§ **Directive a**:
Please reproduce the rows from the first one down to the line containing "coordinates (52, 241).", substituting "Find the position of" for each "Identify the location of" and leaving everything else unchanged.
(Excerpted passage)
Configures and pushes a dataset card to Hugging Face Hub for a zarr backend dataset.

This function generates a dataset card in YAML format with metadata, features, splits information, and usage examples. It automatically detects splits and sample counts from the local directory structure, then pushes the card to the specified Hugging Face repository.

Parameters:

  • repo_id (str) –

    The Hugging Face repository ID where the dataset card will be pushed.

  • infos (Infos) –

    Dataset metadata, including legal information like license.

  • local_dir (Union[str, Path]) –

    Path to the local directory containing the dataset files, expected to have a 'data' subdirectory with split folders.

  • viewer (Optional[bool], default: None ) –

    Unused parameter for viewer configuration.

  • pretty_name (Optional[str], default: None ) –

    A human-readable name for the dataset to display in the card.

  • dataset_long_description (Optional[str], default: None ) –

    A detailed description of the dataset to include in the card.

  • illustration_urls (Optional[list[str]], default: None ) –

    List of URLs to images that illustrate the dataset, displayed in the card.

  • arxiv_paper_urls (Optional[list[str]], default: None ) –

    List of arXiv URLs for papers related to the dataset, included as sources.

Returns:

  • None ( None ) –

    This function does not return a value; it pushes the dataset card directly to Hugging Face Hub.

Source code in plaid/storage/zarr/writer.py
def configure_dataset_card(
    repo_id: str,
    infos: Infos,
    local_dir: Union[str, Path],
    viewer: Optional[bool] = None,  # noqa: ARG001
    pretty_name: Optional[str] = None,
    dataset_long_description: Optional[str] = None,
    illustration_urls: Optional[list[str]] = None,
    arxiv_paper_urls: Optional[list[str]] = None,
) -> None:  # pragma: no cover
    """Configures and pushes a dataset card to Hugging Face Hub for a zarr backend dataset.

    This function generates a dataset card in YAML format with metadata, features,
    splits information, and usage examples. It automatically detects splits and
    sample counts from the local directory structure, then pushes the card to
    the specified Hugging Face repository.

    Args:
        repo_id (str): The Hugging Face repository ID where the dataset card will be pushed.
        infos (Infos): Dataset metadata,
            including legal information like license.
        local_dir (Union[str, Path]): Path to the local directory containing the
            dataset files, expected to have a 'data' subdirectory with split folders.
        viewer (Optional[bool]): Unused parameter for viewer configuration.
        pretty_name (Optional[str]): A human-readable name for the dataset to
            display in the card.
        dataset_long_description (Optional[str]): A detailed description of the
            dataset to include in the card.
        illustration_urls (Optional[list[str]]): List of URLs to images that
            illustrate the dataset, displayed in the card.
        arxiv_paper_urls (Optional[list[str]]): List of arXiv URLs for papers
            related to the dataset, included as sources.

    Returns:
        None: This function does not return a value; it pushes the dataset card
            directly to Hugging Face Hub.
    """
    infos_dict = infos.model_dump(exclude_none=True)
(End Excerpted passage)
§ **Directive b**:
Condense the paragraph in the function documentation that begins "This function generates a dataset card" into a short bulleted list of its main facts.
(Entries provided)
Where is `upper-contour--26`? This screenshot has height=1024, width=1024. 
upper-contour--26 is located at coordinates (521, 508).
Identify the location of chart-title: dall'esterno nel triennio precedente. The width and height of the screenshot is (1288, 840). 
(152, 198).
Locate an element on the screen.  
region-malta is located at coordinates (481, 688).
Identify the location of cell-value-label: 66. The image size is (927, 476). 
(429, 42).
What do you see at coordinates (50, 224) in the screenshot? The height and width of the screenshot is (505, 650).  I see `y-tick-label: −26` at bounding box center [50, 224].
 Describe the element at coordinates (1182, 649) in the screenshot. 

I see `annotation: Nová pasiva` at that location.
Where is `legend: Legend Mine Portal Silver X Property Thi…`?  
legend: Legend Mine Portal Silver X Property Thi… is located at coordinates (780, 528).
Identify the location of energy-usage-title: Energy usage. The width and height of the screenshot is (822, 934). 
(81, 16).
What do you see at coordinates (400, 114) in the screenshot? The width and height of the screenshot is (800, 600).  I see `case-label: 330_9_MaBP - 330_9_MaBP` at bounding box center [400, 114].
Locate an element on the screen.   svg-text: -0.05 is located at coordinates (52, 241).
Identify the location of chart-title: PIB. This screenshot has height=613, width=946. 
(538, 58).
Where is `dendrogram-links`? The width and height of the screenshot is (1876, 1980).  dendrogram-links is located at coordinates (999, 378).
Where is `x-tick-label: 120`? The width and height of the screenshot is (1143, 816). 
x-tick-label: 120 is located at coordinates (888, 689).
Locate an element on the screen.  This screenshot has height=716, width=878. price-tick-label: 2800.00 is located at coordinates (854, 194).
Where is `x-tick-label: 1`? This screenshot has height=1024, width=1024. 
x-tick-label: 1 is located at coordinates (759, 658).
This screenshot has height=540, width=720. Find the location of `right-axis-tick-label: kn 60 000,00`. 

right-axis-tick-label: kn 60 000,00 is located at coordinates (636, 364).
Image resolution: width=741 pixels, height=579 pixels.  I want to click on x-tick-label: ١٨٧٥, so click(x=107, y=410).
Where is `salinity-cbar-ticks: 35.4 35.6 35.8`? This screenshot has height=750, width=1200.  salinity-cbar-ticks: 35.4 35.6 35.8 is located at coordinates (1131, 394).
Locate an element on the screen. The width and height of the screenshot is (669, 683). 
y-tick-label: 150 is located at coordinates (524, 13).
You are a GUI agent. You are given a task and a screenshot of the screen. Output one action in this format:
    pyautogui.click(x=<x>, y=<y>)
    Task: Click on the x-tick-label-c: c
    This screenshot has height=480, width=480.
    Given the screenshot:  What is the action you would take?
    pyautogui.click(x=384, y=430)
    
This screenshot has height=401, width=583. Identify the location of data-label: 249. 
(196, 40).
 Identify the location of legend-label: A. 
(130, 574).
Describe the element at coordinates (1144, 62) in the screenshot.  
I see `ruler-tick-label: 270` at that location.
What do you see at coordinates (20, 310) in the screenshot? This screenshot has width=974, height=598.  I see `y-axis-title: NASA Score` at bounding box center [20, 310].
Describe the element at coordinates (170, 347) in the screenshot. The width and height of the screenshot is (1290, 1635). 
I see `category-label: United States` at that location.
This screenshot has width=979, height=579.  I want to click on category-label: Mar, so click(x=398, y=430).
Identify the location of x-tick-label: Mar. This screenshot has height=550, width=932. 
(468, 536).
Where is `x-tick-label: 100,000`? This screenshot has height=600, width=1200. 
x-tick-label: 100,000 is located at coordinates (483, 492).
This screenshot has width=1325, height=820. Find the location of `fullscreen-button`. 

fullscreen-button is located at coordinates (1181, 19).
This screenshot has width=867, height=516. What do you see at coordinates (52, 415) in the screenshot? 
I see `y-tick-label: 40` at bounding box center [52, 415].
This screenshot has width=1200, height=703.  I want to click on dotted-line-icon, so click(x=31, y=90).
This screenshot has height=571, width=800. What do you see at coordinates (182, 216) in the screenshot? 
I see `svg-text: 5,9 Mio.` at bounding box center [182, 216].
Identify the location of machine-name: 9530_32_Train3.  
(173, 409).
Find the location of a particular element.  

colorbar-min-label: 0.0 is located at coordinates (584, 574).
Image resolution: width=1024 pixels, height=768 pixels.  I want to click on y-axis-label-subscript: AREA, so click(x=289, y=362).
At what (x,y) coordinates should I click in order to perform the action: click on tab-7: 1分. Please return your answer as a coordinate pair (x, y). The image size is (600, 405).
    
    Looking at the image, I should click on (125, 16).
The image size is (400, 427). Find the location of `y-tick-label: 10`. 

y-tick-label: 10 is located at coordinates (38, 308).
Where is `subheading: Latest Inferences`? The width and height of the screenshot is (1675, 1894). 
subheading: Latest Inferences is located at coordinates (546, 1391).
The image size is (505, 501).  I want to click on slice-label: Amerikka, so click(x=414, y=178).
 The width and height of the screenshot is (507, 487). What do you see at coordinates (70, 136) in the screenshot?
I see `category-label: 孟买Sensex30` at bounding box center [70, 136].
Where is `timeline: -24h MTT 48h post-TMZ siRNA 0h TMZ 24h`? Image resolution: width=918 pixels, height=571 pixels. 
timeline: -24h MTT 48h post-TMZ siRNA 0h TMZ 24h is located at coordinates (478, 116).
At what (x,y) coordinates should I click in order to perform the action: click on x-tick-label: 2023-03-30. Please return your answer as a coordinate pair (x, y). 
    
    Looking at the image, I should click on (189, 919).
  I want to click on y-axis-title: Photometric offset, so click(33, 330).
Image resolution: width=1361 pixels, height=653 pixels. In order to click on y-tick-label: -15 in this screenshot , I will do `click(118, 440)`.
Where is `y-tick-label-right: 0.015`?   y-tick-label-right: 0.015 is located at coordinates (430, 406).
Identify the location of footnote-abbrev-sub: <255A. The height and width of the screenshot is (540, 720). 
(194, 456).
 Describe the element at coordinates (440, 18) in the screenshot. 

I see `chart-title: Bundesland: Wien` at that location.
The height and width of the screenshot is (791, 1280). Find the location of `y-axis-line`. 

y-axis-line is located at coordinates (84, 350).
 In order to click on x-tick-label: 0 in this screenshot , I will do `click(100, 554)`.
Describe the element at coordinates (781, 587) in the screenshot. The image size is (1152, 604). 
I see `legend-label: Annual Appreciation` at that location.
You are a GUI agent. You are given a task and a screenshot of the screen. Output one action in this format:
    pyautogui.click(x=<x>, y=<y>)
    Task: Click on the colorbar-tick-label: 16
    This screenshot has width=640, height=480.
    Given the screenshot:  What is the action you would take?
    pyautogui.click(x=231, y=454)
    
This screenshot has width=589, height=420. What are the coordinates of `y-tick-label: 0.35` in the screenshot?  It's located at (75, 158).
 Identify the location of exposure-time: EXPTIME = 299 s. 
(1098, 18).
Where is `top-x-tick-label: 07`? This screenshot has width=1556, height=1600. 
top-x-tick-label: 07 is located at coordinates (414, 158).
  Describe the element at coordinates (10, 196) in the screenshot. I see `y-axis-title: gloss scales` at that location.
(End Entries provided)
§ **Reply a**:
Where is `upper-contour--26`? This screenshot has height=1024, width=1024. 
upper-contour--26 is located at coordinates (521, 508).
Find the position of chart-title: dall'esterno nel triennio precedente. The width and height of the screenshot is (1288, 840). 
(152, 198).
Locate an element on the screen.  
region-malta is located at coordinates (481, 688).
Find the position of cell-value-label: 66. The image size is (927, 476). 
(429, 42).
What do you see at coordinates (50, 224) in the screenshot? The height and width of the screenshot is (505, 650).  I see `y-tick-label: −26` at bounding box center [50, 224].
 Describe the element at coordinates (1182, 649) in the screenshot. 

I see `annotation: Nová pasiva` at that location.
Where is `legend: Legend Mine Portal Silver X Property Thi…`?  
legend: Legend Mine Portal Silver X Property Thi… is located at coordinates (780, 528).
Find the position of energy-usage-title: Energy usage. The width and height of the screenshot is (822, 934). 
(81, 16).
What do you see at coordinates (400, 114) in the screenshot? The width and height of the screenshot is (800, 600).  I see `case-label: 330_9_MaBP - 330_9_MaBP` at bounding box center [400, 114].
Locate an element on the screen.   svg-text: -0.05 is located at coordinates (52, 241).

§ **Reply b**:
- Generates a dataset card in YAML format with metadata, features, splits information, and usage examples.
- Automatically detects splits and sample counts from the local directory structure.
- Pushes the card to the specified Hugging Face repository.